Epic's headquarters in Harvey, La., two weeks after Hurricane Katrina.

The hurricane snaked under the roof, blowing ceiling tiles into offices and spitting bricks out of an exterior wall.

Epic was luckier than many businesses in the New Orleans area. Its building could be repaired, and the company found a contractor quickly.

If everything went as planned, construction would take two months. But Epic's return to Harvey hinged on phone service, which could take even longer.

Many of the construction workers arrived from Florida, where they had been rebuilding homes and businesses damaged by last year's powerful storms.

After returning to Harvey, Epic COO Roger Rodriguez felt cut off from the company, which had relocated to Houston. "We could just as soon be in Nigeria."

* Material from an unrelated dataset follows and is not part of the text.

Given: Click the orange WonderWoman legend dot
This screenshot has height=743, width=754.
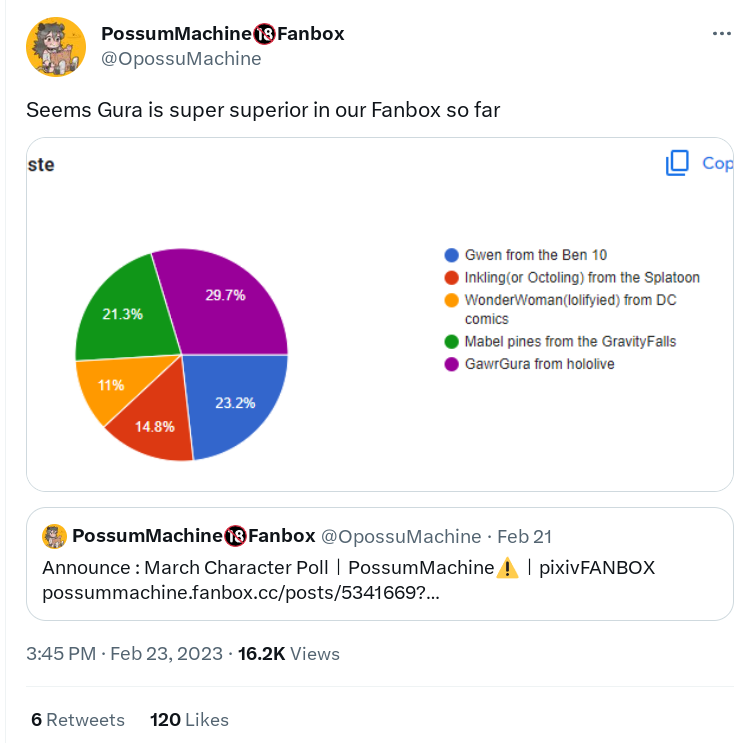Looking at the screenshot, I should pos(452,300).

Even though the staff packed up much of the office before Katrina hit, they couldn't take every file, every blueprint, every picture.

Julie Rodriguez, president and CEO of Epic Divers & Marine, in the company's Houston office.

Even as she told her employees to report to Houston, six hours from Harvey, Rodriguez worried about the toll it would take.

Within days of arriving in Houston, someone attached a sticky note to Rodriguez's make-shift desk that said, "FROM THE PENTHOUSE TO THE OUTHOUSE."

Epic found itself in great demand to inspect pipelines possibly damaged by the storm. The challenge was finding available divers and equipment.

John Herron, director of diving operations, shared a Houston hotel during the week. On weekends, he and his wife stayed with friends in Baton Rouge.

Mike Simoneaux, IT manager, feared for New Orleans as he built a server in Houston. "Your heart's somewhere else, but you have to be practical."

All around her, Rodriguez could see the impact of Katrina. Even her dog Jetta was depressed. A vet in Houston prescribed Valium.

At a staff meeting in September, Rodriguez assures the staff they would return to Harvey soon -- "if you can just hang on a little longer."

A diving applicant waits for a job interview at the Houston office. Epic began recruiting to keep up with business fueled by Katrina.

Rodriguez and John Lariviere, director of projects and a former diver. Although Rodriguez has never dived, she's not intimidated by the macho culture.

Lariviere spent a week calling to find a supply boat. The storm destroyed countless vessels. "It's never been this hard," he said.

Daybreak aboard Gulf Dream, the supply boat hired by Epic.

Two weeks after slamming the coast, Katrina continued to disrupt the supply chain. Epic's supply boat waited nine hours for groceries and diving gas.